Pengelolaan dan Pengamanan Pulau-Pulau Terluar Indonesia

Pendahuluan
Indonesia merupakan negara kepulauan yang terdiri dari 17.504 pulau dan sebagian besar merupakan pulau-pulau kecil yang tersebar diseluruh nusantara. Indonesia menjadi negara kepulauan sejak ditetapkan melalui Deklarasi Juanda pada tahun 1957 dan dikukuhkan oleh Undang-Undang Nomor 4/PrP/1960, yang kemudian diganti dengan Undang-Undang RI nomor 6 Tahun 1996 tentang Perairan Indonesia dan secara internasional diakui melalui Konvensi Hukum Laut PBB yaitu United Nations Convention on the Law of the Sea (UNCLOS) 1982 yang telah diratifikasi Indonesia dalam Undang-undang No. 17 tahun 1985.

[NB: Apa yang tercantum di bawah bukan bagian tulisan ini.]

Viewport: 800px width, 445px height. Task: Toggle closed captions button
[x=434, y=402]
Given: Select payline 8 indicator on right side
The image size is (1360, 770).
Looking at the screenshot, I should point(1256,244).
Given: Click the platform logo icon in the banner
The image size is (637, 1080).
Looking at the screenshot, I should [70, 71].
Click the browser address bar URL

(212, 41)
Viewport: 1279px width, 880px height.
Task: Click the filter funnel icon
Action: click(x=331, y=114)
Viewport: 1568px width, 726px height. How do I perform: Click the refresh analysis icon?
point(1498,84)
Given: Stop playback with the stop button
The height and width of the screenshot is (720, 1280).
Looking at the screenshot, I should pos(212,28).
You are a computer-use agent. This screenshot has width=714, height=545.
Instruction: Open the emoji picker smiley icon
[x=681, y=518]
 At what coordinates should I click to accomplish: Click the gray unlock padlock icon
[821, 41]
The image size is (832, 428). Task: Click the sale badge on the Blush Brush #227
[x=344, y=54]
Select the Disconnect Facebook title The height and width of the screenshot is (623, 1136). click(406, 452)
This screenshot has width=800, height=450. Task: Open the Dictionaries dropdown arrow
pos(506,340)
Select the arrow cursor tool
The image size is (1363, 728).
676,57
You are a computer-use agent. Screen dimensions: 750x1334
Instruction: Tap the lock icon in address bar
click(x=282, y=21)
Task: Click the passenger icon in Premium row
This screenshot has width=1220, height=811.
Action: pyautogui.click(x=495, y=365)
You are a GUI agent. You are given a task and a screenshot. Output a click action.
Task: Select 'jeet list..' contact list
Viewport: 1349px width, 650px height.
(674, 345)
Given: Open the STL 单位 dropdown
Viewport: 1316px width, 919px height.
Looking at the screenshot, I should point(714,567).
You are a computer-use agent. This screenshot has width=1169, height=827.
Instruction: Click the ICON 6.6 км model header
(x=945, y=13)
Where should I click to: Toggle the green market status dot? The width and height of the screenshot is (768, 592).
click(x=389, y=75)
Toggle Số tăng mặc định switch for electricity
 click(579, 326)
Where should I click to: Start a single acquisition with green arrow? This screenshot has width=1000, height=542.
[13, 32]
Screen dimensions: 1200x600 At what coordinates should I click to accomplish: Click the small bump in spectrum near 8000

Pengakuan Konvensi Hukum Laut PBB (UNCLOS 1982) kepada Indonesia sebagai Negara Kepulauan membawa konsekuensi yuridis, yaitu bahwa perairan Indonesia akan menjadi suatu wilayah yang utuh, di mana batas lautnya diukur dari titik pulau-pulau terluarnya. Pasal 47 Ayat (1) UNCLOS 1982 menyebutkan bahwa, Negara Kepulauan berhak menarik garis pangkal kepulauan (archipelagic baseline) sebagai dasar pengukuran wilayah perairannya dari titik-titik terluar dari pulau-pulau terluarnya (Arif Havas Oegroseno, 2004: 2). Sehingga, bagi Indonesia sebagai negara yang berbentuk kepulauan, keberadaan pulau-pulau kecil terluar tersebut memiliki nilai strategis yang sangat penting karena berdasarkan UNCLOS 1982 pulau-pulau terluar tersebut digunakan sebagai titik dasar dari garis pangkal kepulauan Indonesia dalam pengukuran dan penetapan batas wilayah negara Indonesia dengan negara tetangga terutama dalam pengukuran dan penentuan batas wilayah perairannya.
Jika dilihat dari kondisi geografis Indonesia atas kebaradaan pulau-pulau terluar, setidaknya terdapat tiga fungsi penting dari pulau-pulau terluar tersebut (http://www.sinarharapan.co.id/berita/0503/14/opi01.html), yaitu antara lain:
a. Sebagai fungsi pertahanan dan keamanan.
Pulau-pulau terluar memiliki peran penting keluar masuknya orang dan barang. Praktik-praktik penyelundupan senjata, barang-barang illegal, obat-obatan terlarang, pemasukan uang dolar palsu, perdagangan wanita, pembajakan, pencurian hasil laut dan menjadi lalu lintas kapal-kapal asing.
b. Sebagai fungsi ekonomi. Sangat jelas pulau-pulau terluar ini memiliki peluang dikembangkan sebagai wilayah potensial industri berbasiskan sumberdaya seperti industri perikanan, pariwisata bahari dan industri.
c. Sebagai fungsi ekologi.
Ekosistem pesisir dan laut pulau-pulau terluar dapat berfungsi sebagai pengatur iklim global, siklus hirologi dan biokimia, sumber energi alternatif, sumber plasma nutfah dan sistem penunjang lainnya.
Melihat fungsi penting dari pulau-pulau terluar tersebut, dibutuhkan pengelolaan dan pengamanan yang baik dari pemerintah Indonesia. Keberadaan aturan hukum dalam pengelolaan pulau-pulau kecil terluar pada akhirnya akan sangat diperlukan, yaitu sebuah peraturan hukum yang mengakomodasi berbagai kepentingan, sehingga pengelolaan pulau-pulau terluar lebih komprehensif.
Tulisan ini mencoba memberikan suatu alternatif strategi pengelolaan dan pengamanan pulau-pulau terluar, dengan memaparkan ketentuan hukum Indonesia yang memberikan pengaturan mengenai pengelolaan dan pengamanan pulau-pulau terluar sebagai implementasi dari UNCLOS 1982, strategi pengelolaan dan pengamanan pulau-pulau terluar oleh pemerintah Indonesia serta kendala yang dihadapi dalam pengelolaan dan pengamanan pulau-pulau tersebut.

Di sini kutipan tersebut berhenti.